I think there is more to running a household that a couple of hours cleaning. Looking after children, making sure everyone is fed and properly nourished, dealing with school crises, attending to the children's emotional and stimulation needs, shopping, laundry, play - yes this is important to children - the list goes on. Not something that can be farmed out to a stranger for a couple of hours a week.

BatildaB · 24/02/2023 13:53

I’d probably leave him. First I’d give him a chance by asking if he saw any problems with a system where women have no financial independence or career and why he thought women had fought so hard for a right to participate in public life.

TenTenEleven · 24/02/2023 13:59

So, women wanted to have it all, and the patriarchy punished them by making them do it all?

Cocobutt · 24/02/2023 14:08

He makes a good point and there was an interesting thread about it a while.

I don’t understand the Rockerfella comment though and it’s annoying he’s speaking like all women think the same.

I think females have got the shitty end of the stick really.

We originally wasn’t allowed to work and our ‘job’ was to look after the home, cook, clean, shop etc and the childcare.

Then we were allowed to work which I’m very pleased about but we are still expected to be the default parent and housewife.

Of course it is down to individual relationships but I think it is very rare to have a genuinely equal couple.

As a single mother I am judged more harshly by society than the man who abandoned his child.
Yet a single father is treated like a war hero or something.

There are threads on here all of the time about both partners working but the man can stay late after work and not need to worry about picking the kids up or making their dinner as the mum is more responsible.

As women we absolutely do not have equal rights yet and I do think we have a lot of pressure to maintain our homes and appearances whilst still working FT.

squinker45 · 24/02/2023 14:08

So what feminism wanted to happen was equality of opportunity, and no discrimination due to sex. If this had been achieved, the middle class nuclear family unit would have remained largely the same, with one parent at work and one at home, the home one looking after children and catering etc enabling the one working to work. Or both parents would work half a week each. Houses would have remained affordable for families with one wage earner. Childcare would have mostly been done by a parent. But men were not going to allow that, demonstrated by OPs DH stating that men don't want to be at home (implying that women do). Men would never move aside for women to have the opportunity to be equal, so women are now expected, in fact required by the current economic model, to work full time AND be the home maker. OPs DH correctly describes this as a result of feminism. But not the result we were after.

londonmummy1966 · 24/02/2023 14:09

SandroSandra · 24/02/2023 10:11

I told him he sounded sexist.

He said "I'm not blaming women. I'm just saying that two people working full time with kids doesn't leave enough time to restore or redecorate or do much of anything really and there is a reason we used to have on person at home. Not about it being women. I'm just being logical"

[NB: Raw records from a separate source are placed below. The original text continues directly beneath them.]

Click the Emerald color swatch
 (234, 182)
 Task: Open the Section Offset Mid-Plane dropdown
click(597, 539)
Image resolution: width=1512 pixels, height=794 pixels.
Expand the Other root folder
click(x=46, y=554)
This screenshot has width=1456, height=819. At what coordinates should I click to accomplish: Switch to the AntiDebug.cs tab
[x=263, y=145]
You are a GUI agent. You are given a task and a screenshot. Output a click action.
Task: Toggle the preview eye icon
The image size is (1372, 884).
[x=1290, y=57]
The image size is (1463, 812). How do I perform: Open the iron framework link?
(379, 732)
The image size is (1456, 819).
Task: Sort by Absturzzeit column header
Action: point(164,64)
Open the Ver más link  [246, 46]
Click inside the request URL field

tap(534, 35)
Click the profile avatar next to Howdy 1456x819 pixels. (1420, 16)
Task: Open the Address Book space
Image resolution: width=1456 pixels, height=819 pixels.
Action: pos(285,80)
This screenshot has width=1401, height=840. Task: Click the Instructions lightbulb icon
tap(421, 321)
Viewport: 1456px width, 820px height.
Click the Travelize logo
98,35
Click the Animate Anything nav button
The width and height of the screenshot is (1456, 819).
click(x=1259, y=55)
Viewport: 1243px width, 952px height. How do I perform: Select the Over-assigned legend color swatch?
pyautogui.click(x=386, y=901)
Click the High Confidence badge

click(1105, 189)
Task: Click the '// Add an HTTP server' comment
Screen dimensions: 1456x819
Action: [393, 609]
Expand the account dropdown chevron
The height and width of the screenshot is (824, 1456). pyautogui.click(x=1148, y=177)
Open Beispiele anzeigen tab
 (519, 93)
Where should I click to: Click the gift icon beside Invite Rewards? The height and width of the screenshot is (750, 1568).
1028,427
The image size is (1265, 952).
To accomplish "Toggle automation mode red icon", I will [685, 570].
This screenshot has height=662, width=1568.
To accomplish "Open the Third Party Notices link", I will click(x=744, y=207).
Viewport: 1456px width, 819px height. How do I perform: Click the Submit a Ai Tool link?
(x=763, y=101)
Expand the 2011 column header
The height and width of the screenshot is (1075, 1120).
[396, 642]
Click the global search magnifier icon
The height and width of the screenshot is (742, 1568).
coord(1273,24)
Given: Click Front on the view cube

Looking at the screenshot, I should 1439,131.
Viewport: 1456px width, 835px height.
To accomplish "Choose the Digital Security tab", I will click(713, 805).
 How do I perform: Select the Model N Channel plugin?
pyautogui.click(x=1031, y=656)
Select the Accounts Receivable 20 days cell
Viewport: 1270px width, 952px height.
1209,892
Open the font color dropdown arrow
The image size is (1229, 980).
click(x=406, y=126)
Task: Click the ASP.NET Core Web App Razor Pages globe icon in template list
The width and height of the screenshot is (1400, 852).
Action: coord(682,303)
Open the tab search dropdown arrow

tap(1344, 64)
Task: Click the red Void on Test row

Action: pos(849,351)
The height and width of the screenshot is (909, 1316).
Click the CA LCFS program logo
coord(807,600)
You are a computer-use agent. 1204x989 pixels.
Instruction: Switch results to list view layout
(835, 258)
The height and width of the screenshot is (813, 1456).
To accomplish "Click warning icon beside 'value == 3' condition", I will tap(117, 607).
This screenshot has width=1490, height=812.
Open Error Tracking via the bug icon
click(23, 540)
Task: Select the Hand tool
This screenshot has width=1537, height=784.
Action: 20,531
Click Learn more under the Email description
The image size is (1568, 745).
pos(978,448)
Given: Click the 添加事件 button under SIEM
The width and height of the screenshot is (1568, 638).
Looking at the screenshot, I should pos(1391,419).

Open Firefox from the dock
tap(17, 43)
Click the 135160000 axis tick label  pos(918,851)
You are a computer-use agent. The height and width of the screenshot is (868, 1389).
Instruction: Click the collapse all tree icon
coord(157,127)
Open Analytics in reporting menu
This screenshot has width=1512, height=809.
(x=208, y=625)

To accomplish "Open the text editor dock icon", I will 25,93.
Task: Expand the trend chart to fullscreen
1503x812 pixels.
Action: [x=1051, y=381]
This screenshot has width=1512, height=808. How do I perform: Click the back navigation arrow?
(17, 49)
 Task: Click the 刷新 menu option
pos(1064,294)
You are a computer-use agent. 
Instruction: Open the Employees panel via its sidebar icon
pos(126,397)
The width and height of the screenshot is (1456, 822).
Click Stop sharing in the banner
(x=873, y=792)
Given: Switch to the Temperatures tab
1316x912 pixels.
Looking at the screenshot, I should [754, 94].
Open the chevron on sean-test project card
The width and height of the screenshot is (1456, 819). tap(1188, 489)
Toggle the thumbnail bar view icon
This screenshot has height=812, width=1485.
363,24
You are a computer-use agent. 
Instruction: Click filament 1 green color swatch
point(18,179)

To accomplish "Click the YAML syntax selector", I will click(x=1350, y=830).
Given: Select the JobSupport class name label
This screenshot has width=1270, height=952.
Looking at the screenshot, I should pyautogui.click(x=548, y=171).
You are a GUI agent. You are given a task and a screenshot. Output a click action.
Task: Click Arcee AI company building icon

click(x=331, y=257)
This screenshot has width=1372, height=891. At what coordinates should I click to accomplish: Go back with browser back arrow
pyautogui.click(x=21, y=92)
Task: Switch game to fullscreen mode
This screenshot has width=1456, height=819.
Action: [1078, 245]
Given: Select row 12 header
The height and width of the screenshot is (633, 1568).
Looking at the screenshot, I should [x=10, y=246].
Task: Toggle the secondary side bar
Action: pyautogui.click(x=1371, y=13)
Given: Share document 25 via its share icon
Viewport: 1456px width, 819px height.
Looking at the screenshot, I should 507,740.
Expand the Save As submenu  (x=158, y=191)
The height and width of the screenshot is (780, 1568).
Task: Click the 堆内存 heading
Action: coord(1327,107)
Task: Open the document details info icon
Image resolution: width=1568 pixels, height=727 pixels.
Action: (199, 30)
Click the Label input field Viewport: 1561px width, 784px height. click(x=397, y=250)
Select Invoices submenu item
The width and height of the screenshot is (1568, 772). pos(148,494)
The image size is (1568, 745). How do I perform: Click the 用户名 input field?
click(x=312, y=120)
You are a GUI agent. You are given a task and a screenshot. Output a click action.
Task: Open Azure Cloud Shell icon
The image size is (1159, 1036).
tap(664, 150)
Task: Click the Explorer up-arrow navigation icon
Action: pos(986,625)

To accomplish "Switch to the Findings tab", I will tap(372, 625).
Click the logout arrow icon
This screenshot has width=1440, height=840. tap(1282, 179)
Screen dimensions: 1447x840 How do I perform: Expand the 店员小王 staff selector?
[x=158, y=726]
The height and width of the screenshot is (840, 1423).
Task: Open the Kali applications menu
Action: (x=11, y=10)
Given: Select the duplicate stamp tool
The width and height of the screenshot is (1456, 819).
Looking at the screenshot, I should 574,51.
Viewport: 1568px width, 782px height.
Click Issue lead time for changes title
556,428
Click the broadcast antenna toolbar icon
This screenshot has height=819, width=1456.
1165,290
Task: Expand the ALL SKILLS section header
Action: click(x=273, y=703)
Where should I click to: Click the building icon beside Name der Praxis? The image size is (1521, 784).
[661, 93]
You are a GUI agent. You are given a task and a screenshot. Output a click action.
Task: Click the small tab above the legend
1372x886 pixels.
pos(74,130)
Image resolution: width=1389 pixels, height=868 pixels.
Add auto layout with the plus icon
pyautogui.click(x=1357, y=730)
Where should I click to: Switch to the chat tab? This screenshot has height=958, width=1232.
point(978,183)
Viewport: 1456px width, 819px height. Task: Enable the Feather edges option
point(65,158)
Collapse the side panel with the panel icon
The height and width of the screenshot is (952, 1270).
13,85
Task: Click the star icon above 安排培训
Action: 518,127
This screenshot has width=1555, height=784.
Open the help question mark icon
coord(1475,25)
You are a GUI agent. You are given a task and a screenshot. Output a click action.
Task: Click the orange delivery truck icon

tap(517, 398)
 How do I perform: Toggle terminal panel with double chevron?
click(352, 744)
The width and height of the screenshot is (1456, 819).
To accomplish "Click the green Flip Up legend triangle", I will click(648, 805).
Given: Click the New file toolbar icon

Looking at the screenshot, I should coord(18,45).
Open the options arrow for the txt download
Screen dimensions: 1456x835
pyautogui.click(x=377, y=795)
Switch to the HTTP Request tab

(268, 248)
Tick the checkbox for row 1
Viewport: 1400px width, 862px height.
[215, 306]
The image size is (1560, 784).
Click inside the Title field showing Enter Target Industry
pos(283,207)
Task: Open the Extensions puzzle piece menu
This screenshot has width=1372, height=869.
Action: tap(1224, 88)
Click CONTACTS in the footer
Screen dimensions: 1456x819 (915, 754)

But in that 1950s model the man came home from work, put his overalls on and did the DIY so if the house is still a wreck isn't it because he's not been doing his "masculine" share of the domestic work?????

cherry2727 · 24/02/2023 14:11

I can't see the problem with what he said? Women want a beautiful home and want to be working full time - very difficult to juggle .
Why should he have to stay home? He isn't the one moaning about having a beautiful home!!